Ceddin Deden Marşının İlginç Gerçeği

Mehter takımı, sadece bir müzik topluluğu değildi aynı zamanda dünyanın ilk psikiyatrik savaş silahıydı. Osmanlı ordularının en etkili psikolojik savaş aracı olan mehter müziği, düşman askerlerinin moralini bozmak ve kendi askerlerin savaş coşkusunu artırmak için stratejik olarak kullanılırdı. Güçlü Mehter Marşları kilometrelerce uzaktan duyularak düşmanda korku uyandırırken, Osmanlı askerlerinin adrenalini yükseltirdi.

Mozart ve Beethoven gibi Avrupalı besteciler mehter müziğinin bu etkisinde kalarak, Mozart, Türk Marşı’nı, Beethoven ise “alla turca” tarzda eserler bestelemiştir.

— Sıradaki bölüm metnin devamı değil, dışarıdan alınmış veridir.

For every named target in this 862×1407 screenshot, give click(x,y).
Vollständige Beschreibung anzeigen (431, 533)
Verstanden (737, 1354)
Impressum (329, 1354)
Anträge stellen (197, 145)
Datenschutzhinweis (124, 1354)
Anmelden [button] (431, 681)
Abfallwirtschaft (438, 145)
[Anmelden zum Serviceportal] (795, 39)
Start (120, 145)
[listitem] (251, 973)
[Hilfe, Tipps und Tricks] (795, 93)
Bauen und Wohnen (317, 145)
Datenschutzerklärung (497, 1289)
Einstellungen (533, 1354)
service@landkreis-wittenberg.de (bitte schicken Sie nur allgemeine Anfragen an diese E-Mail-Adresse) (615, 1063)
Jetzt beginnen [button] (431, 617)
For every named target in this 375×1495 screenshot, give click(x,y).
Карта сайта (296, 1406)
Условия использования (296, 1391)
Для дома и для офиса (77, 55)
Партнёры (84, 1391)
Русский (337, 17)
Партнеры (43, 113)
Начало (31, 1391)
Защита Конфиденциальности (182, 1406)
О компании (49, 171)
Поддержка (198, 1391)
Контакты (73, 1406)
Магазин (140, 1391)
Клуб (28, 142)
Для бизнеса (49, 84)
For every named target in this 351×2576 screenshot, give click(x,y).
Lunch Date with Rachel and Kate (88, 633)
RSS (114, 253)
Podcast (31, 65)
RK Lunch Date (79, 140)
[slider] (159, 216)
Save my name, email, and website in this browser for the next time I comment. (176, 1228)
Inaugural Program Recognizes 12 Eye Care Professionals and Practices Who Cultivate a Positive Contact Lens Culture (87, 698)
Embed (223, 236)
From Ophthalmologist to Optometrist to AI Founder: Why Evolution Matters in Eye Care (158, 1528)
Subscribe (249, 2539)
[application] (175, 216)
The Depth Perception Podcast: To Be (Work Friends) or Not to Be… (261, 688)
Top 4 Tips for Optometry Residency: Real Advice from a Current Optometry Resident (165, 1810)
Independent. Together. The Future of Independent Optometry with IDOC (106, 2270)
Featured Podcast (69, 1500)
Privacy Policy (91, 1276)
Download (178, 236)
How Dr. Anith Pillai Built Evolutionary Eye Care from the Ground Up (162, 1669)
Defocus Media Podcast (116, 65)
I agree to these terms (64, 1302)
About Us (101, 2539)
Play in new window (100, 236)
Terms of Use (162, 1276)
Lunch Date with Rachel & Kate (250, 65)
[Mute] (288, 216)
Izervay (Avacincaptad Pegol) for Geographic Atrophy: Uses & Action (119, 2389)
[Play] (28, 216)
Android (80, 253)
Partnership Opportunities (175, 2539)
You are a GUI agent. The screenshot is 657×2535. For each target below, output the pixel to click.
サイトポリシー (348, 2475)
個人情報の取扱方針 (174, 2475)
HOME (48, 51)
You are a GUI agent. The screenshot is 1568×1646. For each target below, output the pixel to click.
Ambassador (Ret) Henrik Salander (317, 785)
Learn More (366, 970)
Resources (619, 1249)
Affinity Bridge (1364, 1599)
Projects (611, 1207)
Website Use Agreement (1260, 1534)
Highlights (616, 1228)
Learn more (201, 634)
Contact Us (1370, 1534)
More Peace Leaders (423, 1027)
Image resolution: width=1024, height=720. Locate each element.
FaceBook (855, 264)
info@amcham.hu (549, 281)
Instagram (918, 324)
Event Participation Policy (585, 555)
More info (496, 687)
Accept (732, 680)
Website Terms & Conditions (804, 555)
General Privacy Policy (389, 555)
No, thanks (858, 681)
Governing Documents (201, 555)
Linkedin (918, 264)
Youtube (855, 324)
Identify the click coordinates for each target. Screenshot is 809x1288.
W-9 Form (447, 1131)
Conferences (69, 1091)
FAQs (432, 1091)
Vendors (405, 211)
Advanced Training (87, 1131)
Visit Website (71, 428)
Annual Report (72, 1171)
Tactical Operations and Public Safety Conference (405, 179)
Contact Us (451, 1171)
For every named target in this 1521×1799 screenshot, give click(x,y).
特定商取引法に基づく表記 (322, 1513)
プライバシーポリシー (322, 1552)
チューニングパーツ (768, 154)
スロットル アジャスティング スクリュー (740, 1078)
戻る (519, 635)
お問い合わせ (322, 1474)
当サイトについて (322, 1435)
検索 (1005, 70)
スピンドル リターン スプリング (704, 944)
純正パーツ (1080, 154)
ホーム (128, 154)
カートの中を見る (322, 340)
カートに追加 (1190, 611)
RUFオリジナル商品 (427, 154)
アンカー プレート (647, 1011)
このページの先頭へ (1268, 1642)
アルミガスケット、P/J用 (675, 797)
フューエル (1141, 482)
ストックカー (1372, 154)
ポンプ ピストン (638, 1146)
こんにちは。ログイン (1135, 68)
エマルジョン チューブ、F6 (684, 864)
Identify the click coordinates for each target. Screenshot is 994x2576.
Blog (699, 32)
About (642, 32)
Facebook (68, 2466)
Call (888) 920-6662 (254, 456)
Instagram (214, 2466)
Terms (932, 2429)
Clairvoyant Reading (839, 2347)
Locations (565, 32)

Günümüzde en çok bilinen mehter marşı olan “Ceddin Deden”, birçok kişi tarafından Fatih, Yavuz, Kanuni dönemlerinden kalma bir Osmanlı marşı olarak bilinir.

Ancak gerçek şaşırtıcıdır: Ceddin Deden marşı 1917 yılında Enver Paşa‘nın talimatıyla İttihat ve Terakki Cemiyeti’nin milliyetçi politikası çerçevesinde İsmail Hakkı Bey tarafından yazılmıştır. Marştaki “Türk milleti” vurgusu da bu dönemin milliyetçi ruhunu yansıtmaktadır.

1826 yılında II. Mahmud’un Yeniçeri Ocağı’nı kapatmasıyla birlikte mehter geleneği de sona ermiş, orijinal mehter marşlarının çoğu kaybolmuştur.

1914 yılında Askeri Müze bünyesinde kurulan yeni mehter takımı, bu boşluğu doldurmak için yeni marşlar bestelemeye başlamıştır. Ceddin Deden marşı da bu dönemde yaratılan eserlerden biridir. Dolayısıyla bugün bildiğimiz “geleneksel” mehter marşlarının çoğu aslında 20. yüzyıl başlarında yazılmış modern marşlardır.

Aynı zamanda Fetih Marşı, İstanbul fethinden kalma değil, Arif Nihat Asya’nın 1950’lerde yazdığı bir marştır. Plevne Marşı, 1877-78 Osmanlı-Rus Savaşı’ndan değil, 1910 yılında yazılan bir marştır.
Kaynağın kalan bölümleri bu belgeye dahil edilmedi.